Dharmendra JoreIn the Lok Sabha bypolls 14 months ago, east Uttar Pradesh gave the opposition immense hope when the understanding between Samajwadi Party (SP) and Bahujan Samaj Party (BSP) caused the defeat of the Bharatiya Janata Party (BJP) in Allahabad's twin segment Phulpur and UP Chief Minister Yogi Aditynath's home pitch Gorakhpur. The arrangement has continued in a formal way in the 2019 elections and kept BJP's top contestants and poll managers under serious pressure.


Assessing a shocking by-poll result, Yogi Adityanath had blamed the poor performance on local issues. The outcome was disastrous considering a brute mandate the BJP had been given a year ago in the Assembly polls. "When the general elections are held, there will be national issues. Under the leadership of PM Narendra Modi, there has been a sense of confidence which prevails in the country, but all this will be reviewed," he had told media persons.


For BJP, the continuation of the SP-BSP chemistry meant big caution ahead of the general polls that would decide Modi's extended run in the PMO. In 2014, Modi chose Purvanchal's main hub Varanasi, one of the holiest cities in the Hindu culture, to set the ball rolling. Later, he quit his Gujarat seat to adopt Varanasi as his own after UP propelled him to new heights in the Lok Sabha. The PM is running from Varanasi once again, and keeping in mind the gathbandhan threat that is compounded by the Congress's resolve of splitting votes, Modi invested all his energy in the last two legs in east UP. These phases will decide Modi's and his senior colleagues' fate.


Caste-coalition vs BJP
This part of UP, especially Purvanchal, knew Yogi Adityanath well before he became the CM. He wasn't seen as a pan-UP leader before assuming the Lucknow office. The high seat of Gorakhpur Math he holds and a fiery Yuva Hindu Vahini, an organisation of radical Hindu youth he commanded, had made him popular in the region. And, yet he lost the seat that he had won five times to SP. Of late, his social engineering experiment has distanced him from the Vahini, which split recently, in protest of the mentor's act of disowning it.

Some people of the Vahini have been working against the BJP. Like other constituencies in UP, including the 14 that went to polls on Sunday and before, in Purvanchal's 13 where polling is scheduled on May 19, the challenge before Modi and BJP is to break the influence of various caste groups. Voters here shed inhibitions while discussing caste equations and tell us vividly why they like or dislike candidates based on their castes. Issues that directly affect the daily life hardly matter to the voters. Nationalism and development do emerge as points to ponder over but not for long and deep enough.

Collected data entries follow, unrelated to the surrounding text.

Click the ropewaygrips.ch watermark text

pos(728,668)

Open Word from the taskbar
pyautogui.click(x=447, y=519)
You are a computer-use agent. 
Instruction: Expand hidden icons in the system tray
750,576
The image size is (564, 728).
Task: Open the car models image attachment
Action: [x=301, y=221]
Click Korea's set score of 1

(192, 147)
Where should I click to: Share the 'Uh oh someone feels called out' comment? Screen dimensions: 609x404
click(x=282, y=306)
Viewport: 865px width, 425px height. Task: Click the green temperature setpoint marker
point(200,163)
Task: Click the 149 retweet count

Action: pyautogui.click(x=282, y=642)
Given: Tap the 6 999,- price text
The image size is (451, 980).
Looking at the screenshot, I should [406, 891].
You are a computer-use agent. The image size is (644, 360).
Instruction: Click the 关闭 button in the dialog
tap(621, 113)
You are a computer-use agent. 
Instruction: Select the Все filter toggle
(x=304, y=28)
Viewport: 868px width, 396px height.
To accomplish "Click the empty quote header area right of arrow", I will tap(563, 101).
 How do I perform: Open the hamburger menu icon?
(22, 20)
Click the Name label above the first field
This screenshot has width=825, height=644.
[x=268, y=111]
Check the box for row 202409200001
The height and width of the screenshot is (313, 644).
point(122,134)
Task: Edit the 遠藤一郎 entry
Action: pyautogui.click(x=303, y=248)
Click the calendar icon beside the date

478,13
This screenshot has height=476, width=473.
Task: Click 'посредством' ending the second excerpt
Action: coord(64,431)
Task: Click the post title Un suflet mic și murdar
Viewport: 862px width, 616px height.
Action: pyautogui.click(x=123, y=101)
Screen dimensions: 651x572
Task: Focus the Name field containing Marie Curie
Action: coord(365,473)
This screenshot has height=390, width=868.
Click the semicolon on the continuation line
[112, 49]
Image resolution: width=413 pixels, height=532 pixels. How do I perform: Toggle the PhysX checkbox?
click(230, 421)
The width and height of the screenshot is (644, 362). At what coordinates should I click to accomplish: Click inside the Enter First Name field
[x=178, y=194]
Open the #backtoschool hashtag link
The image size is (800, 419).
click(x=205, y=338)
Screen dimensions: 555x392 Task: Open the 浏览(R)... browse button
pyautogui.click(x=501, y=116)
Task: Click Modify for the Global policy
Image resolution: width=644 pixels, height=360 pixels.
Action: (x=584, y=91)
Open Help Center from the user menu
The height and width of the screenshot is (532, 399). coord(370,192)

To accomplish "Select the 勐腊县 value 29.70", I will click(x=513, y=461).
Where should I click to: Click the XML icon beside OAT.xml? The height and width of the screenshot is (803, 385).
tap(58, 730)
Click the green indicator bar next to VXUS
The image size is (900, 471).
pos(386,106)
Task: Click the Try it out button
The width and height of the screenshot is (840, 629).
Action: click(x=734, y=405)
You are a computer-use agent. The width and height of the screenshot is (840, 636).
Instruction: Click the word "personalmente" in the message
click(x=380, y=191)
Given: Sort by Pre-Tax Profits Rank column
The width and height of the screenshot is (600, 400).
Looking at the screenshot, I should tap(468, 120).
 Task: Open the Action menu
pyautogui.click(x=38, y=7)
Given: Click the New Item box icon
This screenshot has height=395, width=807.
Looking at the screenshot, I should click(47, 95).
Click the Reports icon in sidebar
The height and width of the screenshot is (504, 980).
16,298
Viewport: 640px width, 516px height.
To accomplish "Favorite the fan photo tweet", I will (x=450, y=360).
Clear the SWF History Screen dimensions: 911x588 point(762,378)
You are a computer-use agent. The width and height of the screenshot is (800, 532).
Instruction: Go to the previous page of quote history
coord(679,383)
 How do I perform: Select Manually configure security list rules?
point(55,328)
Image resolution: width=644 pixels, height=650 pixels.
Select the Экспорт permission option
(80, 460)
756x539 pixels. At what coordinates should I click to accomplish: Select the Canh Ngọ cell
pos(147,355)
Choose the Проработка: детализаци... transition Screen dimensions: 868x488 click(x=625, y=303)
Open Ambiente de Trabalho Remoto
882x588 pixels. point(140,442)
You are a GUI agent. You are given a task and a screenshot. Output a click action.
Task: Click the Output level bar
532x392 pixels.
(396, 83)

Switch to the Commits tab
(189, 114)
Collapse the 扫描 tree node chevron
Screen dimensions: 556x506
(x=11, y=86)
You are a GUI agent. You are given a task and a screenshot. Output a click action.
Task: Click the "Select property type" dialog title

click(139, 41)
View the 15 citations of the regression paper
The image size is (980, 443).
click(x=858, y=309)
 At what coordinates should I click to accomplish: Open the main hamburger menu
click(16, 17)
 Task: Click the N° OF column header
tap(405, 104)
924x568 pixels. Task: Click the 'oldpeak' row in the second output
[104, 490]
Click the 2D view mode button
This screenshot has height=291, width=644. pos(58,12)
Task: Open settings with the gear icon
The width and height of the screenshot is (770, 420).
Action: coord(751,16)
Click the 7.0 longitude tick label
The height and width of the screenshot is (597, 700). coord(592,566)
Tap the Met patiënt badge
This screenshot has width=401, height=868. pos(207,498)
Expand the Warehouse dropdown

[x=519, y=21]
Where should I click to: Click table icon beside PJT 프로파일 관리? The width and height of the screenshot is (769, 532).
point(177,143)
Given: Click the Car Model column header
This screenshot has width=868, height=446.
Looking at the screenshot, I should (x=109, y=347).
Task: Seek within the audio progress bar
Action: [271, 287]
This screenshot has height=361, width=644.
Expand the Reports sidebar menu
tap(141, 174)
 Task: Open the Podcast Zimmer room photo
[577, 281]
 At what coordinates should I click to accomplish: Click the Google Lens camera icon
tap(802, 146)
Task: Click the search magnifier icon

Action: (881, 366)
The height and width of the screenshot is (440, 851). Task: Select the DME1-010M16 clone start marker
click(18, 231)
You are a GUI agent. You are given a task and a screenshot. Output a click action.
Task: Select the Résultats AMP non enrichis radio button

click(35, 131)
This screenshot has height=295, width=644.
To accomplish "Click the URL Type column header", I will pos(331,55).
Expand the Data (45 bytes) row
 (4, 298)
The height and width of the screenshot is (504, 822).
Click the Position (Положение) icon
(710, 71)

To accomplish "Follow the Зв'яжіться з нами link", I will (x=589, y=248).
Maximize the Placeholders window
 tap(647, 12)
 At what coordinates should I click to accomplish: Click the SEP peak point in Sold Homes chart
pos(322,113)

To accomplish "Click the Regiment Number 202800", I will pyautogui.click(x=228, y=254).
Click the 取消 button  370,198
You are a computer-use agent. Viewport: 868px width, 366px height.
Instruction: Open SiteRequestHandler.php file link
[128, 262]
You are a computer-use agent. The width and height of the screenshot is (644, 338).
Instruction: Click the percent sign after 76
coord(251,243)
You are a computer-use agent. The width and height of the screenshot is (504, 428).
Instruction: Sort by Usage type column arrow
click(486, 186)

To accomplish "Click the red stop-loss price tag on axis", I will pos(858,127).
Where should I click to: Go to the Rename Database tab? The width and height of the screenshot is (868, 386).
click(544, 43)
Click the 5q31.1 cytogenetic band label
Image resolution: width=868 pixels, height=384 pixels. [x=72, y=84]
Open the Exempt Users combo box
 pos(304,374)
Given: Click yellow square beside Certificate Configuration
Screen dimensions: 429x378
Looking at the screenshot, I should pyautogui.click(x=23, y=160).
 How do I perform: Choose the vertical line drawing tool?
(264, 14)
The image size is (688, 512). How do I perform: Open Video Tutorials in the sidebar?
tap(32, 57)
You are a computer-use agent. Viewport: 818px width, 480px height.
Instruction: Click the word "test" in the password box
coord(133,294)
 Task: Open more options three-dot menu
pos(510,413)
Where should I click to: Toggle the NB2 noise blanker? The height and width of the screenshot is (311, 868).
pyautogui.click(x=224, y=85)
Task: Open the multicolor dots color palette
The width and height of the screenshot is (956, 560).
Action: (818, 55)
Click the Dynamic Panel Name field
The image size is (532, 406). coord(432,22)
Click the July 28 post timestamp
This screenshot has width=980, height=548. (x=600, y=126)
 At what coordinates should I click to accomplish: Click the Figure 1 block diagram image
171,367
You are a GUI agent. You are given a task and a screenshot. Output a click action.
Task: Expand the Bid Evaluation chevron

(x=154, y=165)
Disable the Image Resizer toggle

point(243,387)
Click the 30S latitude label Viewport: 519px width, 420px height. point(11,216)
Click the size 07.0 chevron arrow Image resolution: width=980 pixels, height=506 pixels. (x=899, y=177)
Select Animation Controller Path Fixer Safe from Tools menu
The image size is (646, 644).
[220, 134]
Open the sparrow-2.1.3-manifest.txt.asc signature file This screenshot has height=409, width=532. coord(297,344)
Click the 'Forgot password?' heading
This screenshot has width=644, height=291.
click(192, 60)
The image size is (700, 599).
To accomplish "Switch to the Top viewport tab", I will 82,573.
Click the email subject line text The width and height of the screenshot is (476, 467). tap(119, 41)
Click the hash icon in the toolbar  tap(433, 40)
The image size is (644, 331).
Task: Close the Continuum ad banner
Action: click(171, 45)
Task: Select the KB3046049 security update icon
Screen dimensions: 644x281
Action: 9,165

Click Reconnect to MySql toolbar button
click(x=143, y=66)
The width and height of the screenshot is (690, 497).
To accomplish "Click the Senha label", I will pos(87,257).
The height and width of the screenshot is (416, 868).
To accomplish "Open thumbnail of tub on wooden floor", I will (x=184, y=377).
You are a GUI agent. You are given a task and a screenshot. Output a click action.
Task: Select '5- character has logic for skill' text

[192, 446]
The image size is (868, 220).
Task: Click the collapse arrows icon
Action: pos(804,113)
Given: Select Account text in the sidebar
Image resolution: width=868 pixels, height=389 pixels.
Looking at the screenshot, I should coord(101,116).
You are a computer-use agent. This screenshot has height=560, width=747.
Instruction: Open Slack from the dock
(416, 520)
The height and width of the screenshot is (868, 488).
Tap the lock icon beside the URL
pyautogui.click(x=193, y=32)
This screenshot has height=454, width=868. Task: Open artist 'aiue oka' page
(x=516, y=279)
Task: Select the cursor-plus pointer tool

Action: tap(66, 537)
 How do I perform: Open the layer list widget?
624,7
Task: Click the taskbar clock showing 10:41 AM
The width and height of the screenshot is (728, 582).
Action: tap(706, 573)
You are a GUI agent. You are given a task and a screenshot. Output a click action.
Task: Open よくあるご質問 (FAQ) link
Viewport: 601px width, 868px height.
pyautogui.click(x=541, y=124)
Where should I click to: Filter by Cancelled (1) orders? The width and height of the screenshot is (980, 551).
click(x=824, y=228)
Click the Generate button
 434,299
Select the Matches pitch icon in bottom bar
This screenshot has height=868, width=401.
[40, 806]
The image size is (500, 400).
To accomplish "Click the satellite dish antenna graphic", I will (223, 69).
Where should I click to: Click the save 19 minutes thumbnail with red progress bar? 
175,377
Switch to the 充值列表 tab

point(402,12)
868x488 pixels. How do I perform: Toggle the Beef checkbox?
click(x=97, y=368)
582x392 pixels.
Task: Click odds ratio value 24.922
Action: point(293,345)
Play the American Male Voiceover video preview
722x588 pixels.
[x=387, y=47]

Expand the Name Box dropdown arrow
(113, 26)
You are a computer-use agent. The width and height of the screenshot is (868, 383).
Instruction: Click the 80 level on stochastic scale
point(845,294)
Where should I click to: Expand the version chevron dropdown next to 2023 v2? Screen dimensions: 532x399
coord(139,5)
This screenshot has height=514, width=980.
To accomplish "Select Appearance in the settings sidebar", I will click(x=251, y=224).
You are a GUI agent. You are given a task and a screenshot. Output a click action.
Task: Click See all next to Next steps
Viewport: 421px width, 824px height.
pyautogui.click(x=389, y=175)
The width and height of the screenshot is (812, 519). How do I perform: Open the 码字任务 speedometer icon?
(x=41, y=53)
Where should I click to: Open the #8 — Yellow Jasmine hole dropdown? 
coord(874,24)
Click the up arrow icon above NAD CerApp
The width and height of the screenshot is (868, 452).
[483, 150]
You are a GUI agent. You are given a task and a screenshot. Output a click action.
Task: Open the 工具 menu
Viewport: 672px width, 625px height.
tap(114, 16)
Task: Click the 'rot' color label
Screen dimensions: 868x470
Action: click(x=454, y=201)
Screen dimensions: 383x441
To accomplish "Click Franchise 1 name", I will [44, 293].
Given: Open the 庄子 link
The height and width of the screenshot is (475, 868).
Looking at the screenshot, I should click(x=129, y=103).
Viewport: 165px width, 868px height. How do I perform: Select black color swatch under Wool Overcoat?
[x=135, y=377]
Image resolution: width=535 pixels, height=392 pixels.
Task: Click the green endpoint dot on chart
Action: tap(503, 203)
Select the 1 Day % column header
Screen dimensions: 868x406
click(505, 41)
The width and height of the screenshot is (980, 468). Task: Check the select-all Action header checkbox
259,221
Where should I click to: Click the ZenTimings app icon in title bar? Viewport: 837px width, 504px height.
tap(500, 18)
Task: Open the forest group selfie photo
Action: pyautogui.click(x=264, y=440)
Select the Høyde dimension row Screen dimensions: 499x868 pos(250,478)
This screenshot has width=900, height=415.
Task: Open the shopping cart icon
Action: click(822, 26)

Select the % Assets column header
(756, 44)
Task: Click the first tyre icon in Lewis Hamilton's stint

The overwhelming verdict for BJP in multi-cornered fights of 2014 had overshadowed the caste impact, but this election seems to be tightly gripped by the social divide. The gathbandhan claims to have brought the dalits, other backward classes and Muslims together against Modi. The BJP says it would be able to break the caste barrier just like 2014 and win more seats than ever throughout UP. The Congress, wherever it is in contention, eyes the votes that are unlikely to go either to BJP or the gathbandhan. Party's east UP in-charge Priyanka Gandhi has made her stand clear, sending a cautionary note to both rival camps.

In certain segments, the BJP's core vote bank of Brahmins is not happy with the Rajput CM and his political bosses over selection of candidates. Mind you, Brahmins in UP aren't a small number like in other states. The Rashtriya Swayavsevak Sangh has been pressed into service to retain the Brahmin voters.

Modi, Maya or Mulayam?
The campaign in this part of UP has given rise to speculation over a non-BJP PM. Mayawati told Ambedkar Nagar voters that the road to the PMO went through their constituency. Her statement is taken as her readiness to contest a Lok Sabha by-poll from Ambedkar Nagar if a fractured mandate and the gathbandhan's numbers make her PM. Mayawati's coalition partner and SP president Akhilesh Yadav said the next PM would be from UP. Did he mean Mayawati or his father Mulayam Singh Yadav?

Local BJP leaders insist there is no name other than Modi that the people of the country want as their PM. But they do not forget to add, albeit in a hush-hush manner, that UP, especially the east, can lock or unlock the passage that could lead Modi to the PMO, yet again.